ACTIVITY: Look through the data below. Collect every line where the word "computer" occurs.

==========

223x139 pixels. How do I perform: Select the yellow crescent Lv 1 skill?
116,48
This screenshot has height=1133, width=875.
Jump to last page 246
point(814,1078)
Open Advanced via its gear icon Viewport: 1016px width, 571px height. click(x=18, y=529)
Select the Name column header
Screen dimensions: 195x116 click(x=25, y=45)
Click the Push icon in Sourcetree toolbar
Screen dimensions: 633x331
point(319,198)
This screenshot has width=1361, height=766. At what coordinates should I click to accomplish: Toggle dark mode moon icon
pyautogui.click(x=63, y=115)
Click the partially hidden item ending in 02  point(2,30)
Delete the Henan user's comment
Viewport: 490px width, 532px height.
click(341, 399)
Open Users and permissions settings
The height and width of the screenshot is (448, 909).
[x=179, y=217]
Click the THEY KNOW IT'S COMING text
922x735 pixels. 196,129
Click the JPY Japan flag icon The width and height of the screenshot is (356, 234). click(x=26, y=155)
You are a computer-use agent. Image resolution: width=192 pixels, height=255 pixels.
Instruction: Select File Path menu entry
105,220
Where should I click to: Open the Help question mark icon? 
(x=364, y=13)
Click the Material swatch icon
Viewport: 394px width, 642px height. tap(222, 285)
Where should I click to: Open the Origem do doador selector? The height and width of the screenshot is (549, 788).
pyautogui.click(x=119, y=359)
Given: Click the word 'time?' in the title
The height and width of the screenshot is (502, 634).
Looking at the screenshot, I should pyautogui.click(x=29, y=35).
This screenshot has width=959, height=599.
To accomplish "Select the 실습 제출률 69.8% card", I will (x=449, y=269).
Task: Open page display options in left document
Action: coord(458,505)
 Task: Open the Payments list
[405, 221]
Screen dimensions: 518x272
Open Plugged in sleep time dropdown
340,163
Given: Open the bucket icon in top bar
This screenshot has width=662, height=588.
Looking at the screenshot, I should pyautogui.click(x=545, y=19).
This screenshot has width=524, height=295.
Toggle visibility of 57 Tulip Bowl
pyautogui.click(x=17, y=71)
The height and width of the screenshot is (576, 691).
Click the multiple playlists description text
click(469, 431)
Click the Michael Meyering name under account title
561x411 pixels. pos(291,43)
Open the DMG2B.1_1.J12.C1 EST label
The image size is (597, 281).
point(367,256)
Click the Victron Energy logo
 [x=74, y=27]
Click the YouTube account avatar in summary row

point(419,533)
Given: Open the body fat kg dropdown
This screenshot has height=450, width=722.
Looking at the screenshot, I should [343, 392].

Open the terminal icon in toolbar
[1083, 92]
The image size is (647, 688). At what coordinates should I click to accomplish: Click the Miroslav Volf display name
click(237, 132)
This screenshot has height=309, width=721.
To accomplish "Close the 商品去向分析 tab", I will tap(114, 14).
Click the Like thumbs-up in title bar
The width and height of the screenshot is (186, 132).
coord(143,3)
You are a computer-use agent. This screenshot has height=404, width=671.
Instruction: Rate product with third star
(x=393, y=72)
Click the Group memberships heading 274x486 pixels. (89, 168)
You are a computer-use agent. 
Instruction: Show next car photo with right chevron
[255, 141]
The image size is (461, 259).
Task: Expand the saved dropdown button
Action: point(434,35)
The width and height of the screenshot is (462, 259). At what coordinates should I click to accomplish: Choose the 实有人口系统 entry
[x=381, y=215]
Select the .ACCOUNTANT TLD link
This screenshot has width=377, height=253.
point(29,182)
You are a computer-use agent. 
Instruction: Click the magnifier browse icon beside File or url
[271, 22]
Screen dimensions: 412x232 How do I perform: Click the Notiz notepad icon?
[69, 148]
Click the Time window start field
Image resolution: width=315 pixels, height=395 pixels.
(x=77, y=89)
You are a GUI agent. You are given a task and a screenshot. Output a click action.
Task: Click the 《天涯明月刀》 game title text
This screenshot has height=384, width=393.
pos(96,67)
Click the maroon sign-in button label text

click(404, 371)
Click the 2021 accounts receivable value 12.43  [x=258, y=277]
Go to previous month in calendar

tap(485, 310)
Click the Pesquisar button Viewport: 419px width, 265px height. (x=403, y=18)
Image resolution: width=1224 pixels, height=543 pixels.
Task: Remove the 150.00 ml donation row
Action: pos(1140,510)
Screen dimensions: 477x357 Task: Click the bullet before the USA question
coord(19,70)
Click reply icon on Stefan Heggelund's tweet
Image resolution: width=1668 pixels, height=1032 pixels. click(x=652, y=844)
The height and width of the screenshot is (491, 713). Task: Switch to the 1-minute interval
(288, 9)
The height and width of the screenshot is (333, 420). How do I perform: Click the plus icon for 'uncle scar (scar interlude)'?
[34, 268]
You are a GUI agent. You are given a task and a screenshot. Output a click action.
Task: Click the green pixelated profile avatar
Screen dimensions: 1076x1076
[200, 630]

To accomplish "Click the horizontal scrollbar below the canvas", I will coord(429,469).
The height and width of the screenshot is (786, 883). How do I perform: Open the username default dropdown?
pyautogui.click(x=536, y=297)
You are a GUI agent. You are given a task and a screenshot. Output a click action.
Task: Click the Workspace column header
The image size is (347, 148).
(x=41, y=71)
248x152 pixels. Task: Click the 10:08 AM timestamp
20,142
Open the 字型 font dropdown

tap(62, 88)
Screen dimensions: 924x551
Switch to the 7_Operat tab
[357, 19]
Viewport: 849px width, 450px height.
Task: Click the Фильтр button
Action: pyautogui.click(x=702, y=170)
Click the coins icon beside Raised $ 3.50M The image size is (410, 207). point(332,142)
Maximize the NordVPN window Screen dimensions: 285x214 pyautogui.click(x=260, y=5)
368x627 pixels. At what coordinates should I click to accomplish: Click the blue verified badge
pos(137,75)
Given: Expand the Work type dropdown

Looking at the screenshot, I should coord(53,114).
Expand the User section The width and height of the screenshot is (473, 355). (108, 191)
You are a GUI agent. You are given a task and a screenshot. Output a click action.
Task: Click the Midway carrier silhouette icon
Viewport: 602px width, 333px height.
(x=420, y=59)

==========

RESULT OF THIS TASK:
You are a computer-use agent. Image resolution: width=192 pixels, height=255 pixels.
You are a computer-use agent. This screenshot has height=404, width=671.
You are a computer-use agent. 
You are a computer-use agent. 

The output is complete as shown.